Provided data START

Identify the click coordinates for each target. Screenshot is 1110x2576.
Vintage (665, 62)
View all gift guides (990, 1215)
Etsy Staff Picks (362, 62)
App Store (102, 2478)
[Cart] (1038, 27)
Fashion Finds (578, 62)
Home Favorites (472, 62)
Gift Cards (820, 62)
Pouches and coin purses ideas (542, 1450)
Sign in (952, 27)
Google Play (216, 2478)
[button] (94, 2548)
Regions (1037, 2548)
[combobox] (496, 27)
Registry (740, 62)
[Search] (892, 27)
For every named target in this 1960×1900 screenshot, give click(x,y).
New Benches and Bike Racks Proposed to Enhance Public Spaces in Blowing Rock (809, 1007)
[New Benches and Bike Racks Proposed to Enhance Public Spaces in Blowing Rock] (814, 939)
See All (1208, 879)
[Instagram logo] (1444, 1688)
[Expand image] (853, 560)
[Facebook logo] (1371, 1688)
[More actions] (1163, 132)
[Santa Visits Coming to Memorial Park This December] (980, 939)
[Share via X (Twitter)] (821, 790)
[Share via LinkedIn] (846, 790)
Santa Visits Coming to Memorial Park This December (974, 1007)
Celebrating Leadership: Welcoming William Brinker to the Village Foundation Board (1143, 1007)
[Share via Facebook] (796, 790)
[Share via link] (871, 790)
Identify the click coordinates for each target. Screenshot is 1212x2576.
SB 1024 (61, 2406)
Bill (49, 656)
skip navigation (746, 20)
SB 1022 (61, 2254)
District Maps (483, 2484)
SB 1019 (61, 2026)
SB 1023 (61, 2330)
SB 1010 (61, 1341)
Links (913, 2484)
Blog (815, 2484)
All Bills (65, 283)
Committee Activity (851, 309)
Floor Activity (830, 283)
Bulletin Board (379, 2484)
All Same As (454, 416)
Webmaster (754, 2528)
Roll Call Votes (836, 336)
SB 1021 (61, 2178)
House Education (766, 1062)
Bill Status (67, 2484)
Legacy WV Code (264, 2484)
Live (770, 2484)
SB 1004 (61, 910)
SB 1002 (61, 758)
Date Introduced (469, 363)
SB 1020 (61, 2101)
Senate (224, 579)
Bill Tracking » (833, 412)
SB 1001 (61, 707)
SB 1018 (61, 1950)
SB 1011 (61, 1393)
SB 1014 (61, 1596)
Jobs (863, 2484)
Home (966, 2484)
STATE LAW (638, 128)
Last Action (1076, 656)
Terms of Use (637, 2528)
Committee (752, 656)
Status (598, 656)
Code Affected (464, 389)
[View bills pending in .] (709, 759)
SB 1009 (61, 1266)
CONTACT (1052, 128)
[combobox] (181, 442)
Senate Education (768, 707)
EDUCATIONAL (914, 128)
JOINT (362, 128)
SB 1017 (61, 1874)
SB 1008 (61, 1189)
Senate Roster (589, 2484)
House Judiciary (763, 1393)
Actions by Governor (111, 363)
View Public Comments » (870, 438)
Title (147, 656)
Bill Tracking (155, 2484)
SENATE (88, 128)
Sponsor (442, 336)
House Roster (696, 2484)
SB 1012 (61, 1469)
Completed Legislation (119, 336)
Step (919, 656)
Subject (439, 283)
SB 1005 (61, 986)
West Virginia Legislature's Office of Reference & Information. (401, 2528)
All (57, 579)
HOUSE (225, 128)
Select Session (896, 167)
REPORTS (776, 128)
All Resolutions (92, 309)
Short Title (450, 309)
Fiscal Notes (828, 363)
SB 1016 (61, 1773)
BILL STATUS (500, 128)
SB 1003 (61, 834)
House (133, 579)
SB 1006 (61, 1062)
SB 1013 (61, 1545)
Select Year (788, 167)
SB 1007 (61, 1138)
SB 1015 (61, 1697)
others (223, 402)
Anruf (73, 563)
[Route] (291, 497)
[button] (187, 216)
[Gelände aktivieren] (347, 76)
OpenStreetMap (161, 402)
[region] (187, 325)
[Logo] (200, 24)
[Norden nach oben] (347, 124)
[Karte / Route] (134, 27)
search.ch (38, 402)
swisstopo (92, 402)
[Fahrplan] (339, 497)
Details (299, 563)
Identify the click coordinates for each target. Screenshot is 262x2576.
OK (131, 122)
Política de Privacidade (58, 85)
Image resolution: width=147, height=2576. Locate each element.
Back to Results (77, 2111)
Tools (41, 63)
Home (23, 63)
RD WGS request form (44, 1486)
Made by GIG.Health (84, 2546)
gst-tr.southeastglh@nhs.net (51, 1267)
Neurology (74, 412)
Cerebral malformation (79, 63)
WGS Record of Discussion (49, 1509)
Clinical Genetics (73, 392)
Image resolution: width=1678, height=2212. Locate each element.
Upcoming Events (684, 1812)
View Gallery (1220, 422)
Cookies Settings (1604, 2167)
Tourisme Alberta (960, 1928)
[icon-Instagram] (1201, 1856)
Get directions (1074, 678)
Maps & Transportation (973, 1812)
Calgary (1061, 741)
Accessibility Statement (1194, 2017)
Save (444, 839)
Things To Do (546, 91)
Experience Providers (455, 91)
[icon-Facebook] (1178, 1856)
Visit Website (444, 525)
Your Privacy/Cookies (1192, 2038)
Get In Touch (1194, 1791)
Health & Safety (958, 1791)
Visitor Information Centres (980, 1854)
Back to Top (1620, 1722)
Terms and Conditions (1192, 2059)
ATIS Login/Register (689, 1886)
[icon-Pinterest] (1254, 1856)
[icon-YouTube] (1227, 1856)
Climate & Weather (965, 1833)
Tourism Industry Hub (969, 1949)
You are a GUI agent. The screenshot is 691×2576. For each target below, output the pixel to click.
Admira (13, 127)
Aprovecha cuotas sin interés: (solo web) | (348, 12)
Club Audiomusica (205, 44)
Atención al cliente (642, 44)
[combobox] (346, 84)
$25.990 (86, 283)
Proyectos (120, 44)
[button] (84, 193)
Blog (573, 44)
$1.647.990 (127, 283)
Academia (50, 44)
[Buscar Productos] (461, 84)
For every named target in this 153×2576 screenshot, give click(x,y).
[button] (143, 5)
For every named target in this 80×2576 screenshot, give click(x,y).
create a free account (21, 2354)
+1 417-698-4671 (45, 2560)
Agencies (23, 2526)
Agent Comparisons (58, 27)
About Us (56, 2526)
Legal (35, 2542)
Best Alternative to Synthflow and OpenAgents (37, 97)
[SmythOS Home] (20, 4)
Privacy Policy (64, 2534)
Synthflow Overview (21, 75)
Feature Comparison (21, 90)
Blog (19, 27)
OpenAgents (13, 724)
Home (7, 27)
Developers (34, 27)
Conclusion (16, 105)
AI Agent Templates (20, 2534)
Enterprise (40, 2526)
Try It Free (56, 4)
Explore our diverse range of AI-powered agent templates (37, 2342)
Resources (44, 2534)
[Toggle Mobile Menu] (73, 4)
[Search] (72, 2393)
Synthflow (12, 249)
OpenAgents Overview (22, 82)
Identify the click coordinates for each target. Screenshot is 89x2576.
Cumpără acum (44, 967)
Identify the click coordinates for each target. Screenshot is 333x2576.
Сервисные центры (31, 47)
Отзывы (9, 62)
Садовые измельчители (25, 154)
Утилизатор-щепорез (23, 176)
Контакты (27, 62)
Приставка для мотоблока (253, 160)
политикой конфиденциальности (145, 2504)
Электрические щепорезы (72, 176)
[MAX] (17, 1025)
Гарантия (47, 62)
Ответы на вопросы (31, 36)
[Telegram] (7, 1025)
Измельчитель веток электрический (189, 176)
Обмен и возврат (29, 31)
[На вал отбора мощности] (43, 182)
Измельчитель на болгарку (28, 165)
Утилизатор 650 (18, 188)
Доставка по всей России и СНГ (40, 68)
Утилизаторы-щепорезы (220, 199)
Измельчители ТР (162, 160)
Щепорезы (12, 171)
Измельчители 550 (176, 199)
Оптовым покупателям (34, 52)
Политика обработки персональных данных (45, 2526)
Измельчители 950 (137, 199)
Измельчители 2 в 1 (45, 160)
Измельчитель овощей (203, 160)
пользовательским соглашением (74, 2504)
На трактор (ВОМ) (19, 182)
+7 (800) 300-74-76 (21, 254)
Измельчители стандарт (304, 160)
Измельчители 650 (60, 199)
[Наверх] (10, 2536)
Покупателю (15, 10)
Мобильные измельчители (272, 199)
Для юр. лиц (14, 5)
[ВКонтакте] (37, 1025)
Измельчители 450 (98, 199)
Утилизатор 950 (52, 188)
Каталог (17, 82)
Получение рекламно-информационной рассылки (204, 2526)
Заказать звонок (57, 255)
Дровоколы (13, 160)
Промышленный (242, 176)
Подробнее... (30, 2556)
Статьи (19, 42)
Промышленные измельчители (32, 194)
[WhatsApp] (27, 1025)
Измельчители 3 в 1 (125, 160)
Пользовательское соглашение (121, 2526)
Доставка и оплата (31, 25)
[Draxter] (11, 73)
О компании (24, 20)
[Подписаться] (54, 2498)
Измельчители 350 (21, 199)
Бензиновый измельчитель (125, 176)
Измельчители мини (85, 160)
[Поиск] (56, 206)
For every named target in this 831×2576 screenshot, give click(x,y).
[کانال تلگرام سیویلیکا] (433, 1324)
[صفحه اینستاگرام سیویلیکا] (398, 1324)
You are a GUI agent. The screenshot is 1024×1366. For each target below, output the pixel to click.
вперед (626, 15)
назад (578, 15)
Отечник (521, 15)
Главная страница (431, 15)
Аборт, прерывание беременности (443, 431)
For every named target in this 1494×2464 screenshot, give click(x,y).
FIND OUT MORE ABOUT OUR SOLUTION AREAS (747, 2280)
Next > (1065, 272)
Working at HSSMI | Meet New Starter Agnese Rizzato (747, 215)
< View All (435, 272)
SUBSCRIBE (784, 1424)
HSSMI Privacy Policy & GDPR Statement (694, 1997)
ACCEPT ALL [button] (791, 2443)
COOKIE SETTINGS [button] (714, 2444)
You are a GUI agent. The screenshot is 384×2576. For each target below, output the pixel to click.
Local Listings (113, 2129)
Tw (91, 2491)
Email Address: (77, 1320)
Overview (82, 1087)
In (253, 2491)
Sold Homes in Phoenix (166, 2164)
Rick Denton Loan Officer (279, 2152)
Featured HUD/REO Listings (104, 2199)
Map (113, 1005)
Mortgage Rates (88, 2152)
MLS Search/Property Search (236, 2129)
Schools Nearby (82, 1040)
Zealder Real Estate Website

Provided data END

■ Work instructions:
Your answer must consist solely of the lines above between the line holding "For every named target in this 1960×1900" and the line holding "Santa Visits Coming to Memorial Park This December (974, 1007)", inclusive, copied exactly.

■ Problem solution:
For every named target in this 1960×1900 screenshot, give click(x,y).
New Benches and Bike Racks Proposed to Enhance Public Spaces in Blowing Rock (809, 1007)
[New Benches and Bike Racks Proposed to Enhance Public Spaces in Blowing Rock] (814, 939)
See All (1208, 879)
[Instagram logo] (1444, 1688)
[Expand image] (853, 560)
[Facebook logo] (1371, 1688)
[More actions] (1163, 132)
[Santa Visits Coming to Memorial Park This December] (980, 939)
[Share via X (Twitter)] (821, 790)
[Share via LinkedIn] (846, 790)
Santa Visits Coming to Memorial Park This December (974, 1007)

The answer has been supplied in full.